Benefits and Implications
- Global Financial Literacy: Understanding EAR provides a universal language for discussing the cost of borrowing, especially useful in regions where APR isn’t standardised.
- Accurate Comparison: Use EAR to accurately compare financial products from different countries or financial systems, ensuring you’re comparing apples to apples.
- Consumer Advocacy: By calculating EAR, consumers can advocate for themselves, ensuring they’re not misled by nominal rates that don’t reflect the true cost of borrowing.
- Financial Planning: Knowing the EAR helps in long-term financial planning, giving a clearer picture of how much borrowing will cost over a year, influencing decisions on loan terms or investment strategies.

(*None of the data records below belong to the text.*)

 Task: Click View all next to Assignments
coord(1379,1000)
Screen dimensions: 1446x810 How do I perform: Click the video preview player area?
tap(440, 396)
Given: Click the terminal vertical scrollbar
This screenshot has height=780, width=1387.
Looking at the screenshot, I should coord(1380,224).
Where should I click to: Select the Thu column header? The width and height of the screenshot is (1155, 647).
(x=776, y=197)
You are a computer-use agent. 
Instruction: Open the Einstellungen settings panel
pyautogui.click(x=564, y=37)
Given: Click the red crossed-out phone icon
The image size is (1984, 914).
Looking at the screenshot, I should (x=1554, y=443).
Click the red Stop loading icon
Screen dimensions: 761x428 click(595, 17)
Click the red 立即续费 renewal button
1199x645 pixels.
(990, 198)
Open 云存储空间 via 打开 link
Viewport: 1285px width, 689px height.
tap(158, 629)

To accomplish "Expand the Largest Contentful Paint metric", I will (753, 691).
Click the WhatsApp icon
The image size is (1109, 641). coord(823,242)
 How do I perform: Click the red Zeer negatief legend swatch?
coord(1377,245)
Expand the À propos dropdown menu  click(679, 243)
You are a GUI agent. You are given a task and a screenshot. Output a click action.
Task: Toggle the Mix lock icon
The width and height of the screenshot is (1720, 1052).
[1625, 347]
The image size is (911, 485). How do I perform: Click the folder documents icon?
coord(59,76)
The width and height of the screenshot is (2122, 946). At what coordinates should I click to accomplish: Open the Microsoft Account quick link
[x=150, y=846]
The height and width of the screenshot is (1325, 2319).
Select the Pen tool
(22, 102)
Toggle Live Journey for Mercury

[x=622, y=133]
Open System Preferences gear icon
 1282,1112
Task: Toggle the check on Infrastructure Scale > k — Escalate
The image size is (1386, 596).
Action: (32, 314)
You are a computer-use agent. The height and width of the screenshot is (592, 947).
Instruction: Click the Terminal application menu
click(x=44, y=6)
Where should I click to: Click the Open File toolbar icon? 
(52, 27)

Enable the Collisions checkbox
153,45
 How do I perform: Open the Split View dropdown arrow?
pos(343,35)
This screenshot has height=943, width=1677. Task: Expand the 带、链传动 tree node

- Educational Tool: This example serves as an educational tool to understand how compounding affects the effective cost of loans, particularly when dealing with different compounding frequencies or additional fees.
This exercise not only enhances your ability to work with financial calculations but also deepens your understanding of how various elements of a loan or investment can impact your financial decisions.